READING PASSAGE:
::::::

Throne of Dragonix (T)

Throne of Dragonix written by Baqkns

i. COVER & TITLE

First things first: your cover. I'm not a HUGE fan, but it has the essentials. It looks pretty professional, but it is lacking. The main problem is the massive subtitle. I like the meaning, but is just too big; it takes away from the cover. I recognized this cover, because I think you got it made by Natt Kuznetsov, a graphic designer who is not only incredibly talented but also a friend of mine! Since I recognized the cover, I went back to that chapter in the cover shop to look at the other covers that were offered. I think the two last covers are your best bet, or the blue/green cover with the circle and the dragon in the middle. Those ones are far more eye-catching and less cluttered because of that subtitle. Again, the one you have is still pretty good.

your title brings up no criticisms in my mind. It represents the genre and is pretty unique. No problems there!


ii. BLURB

The big issue with your blurb is the size. It is very long, and that's a problem. Readers get overwhelmed by that chunk, even if all the info in it is written beautifully. So you should try to pick out the absolutely essential parts of the blurb and scrap the rest.

Another idea I have is to take away the quote part of the quote. Since that makes no sense, I'll elaborate. I think you should write it without the quotes and the person who said the quote. Take out the quote part and just make it a sentence. It's more powerful that way because we're not trying to figure out who Dragneel Bloom is, we're only focusing on the meaning of the quote. That's one option, but I personally would take out the quote all together, because it is a bit confusing. It's a cool piece of writing, but the problem is, readers have to think for a moment to understand it. Readers don't want to do that--not on the first line of a potential book blurb. It should be kept simple in the beginning, if that makes sense.

Rewritten below:

The darkest day in Dragonix's history: the self-sacrifice of the Emperor to stop the war of Dragon Cry. Nine throne candidates from the Dragon Clans rose to compete for the position of Emperor. But, to everyone's surprise, a tenth competition appeared: the Great Aide's Ace.

Dragonix faces the danger of another rising rebellion. Out emerges two Dragon Frontiers each with their own objectives. But amongst the chaos, a third party appears.

Dragneel Bloom, a wandering warrior with unknown origins, is summoned by the Great Aide to adhere to the origin of the third party with him as its pillar.

A rebellion is bound to happen.

So actually, I didn't take any info out really. I just streamlined the sentences. This makes the blurb shorter and more concise. Also, I put the blurb in present tense, because blurbs should always be in present tense. Why? Because present tense is more 'happening now' and in-your-face kind of style. I don't know. I just think it's better. I also just fixed up two comma errors.

::::::

COLLECTED MATERIAL:
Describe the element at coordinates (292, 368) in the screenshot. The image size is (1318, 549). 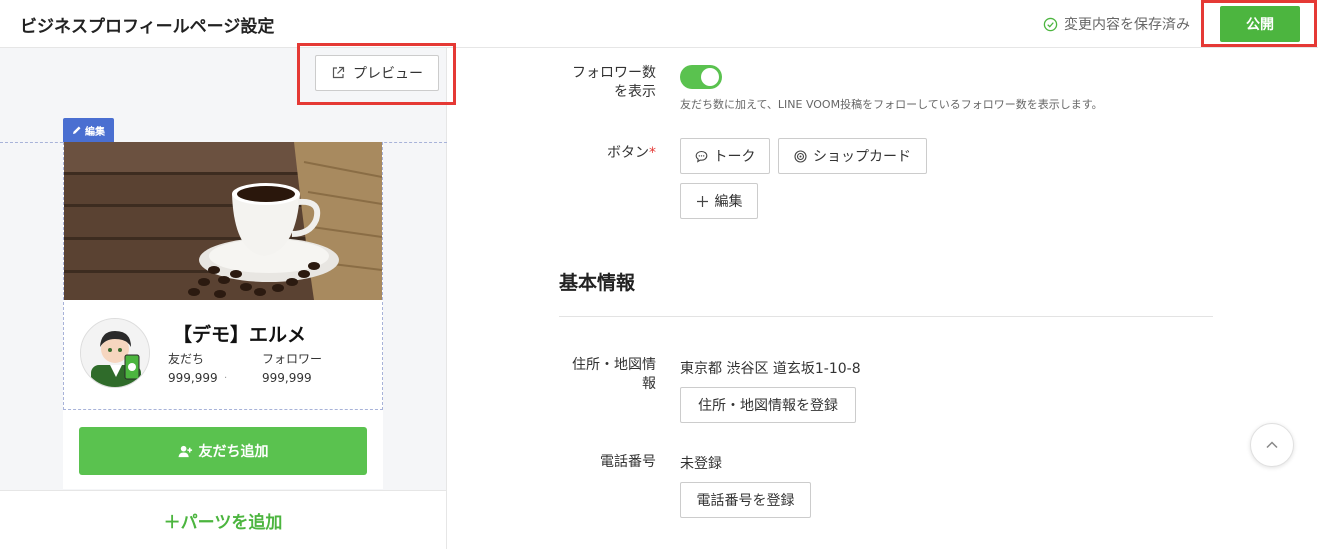
I see `followers-stat: フォロワー 999,999` at that location.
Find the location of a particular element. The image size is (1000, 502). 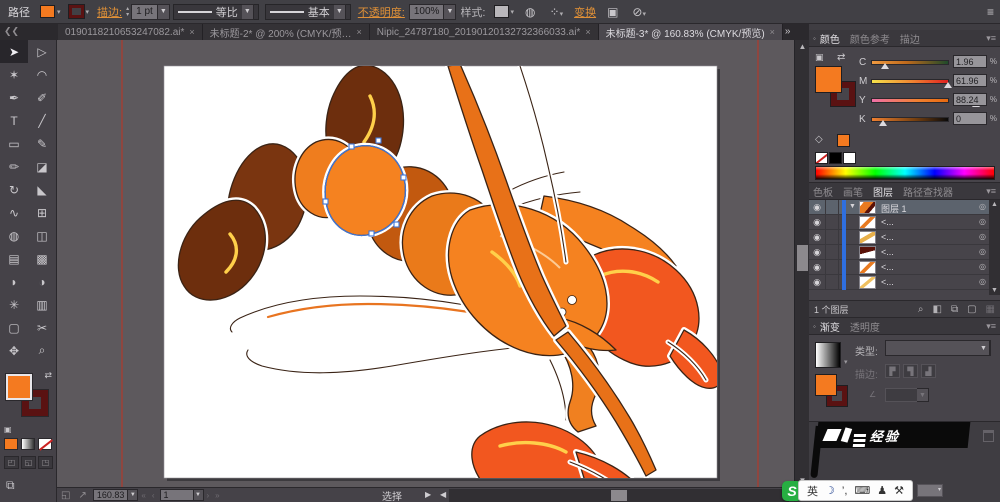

::::::

APPLY WHAT YOU READ:
1. Summarize the Throne of Dragonix review in two sentences.
2. Reproduce the stretch of the Throne of Dragonix review from "your title brings" through "scrap the rest.", word for word.
The data has nothing to do with the Throne of Dragonix review.

RESPONSES:
1. The review calls the cover professional but cluttered by an oversized subtitle, points to other covers from the same shop as better choices, and finds nothing to criticize in the title. It names length as the blurb's main problem, suggests turning the opening quote into a plain sentence or dropping it, and offers a rewrite with streamlined sentences in present tense and two comma errors fixed.

2.
your title brings up no criticisms in my mind. It represents the genre and is pretty unique. No problems there!


ii. BLURB

The big issue with your blurb is the size. It is very long, and that's a problem. Readers get overwhelmed by that chunk, even if all the info in it is written beautifully. So you should try to pick out the absolutely essential parts of the blurb and scrap the rest.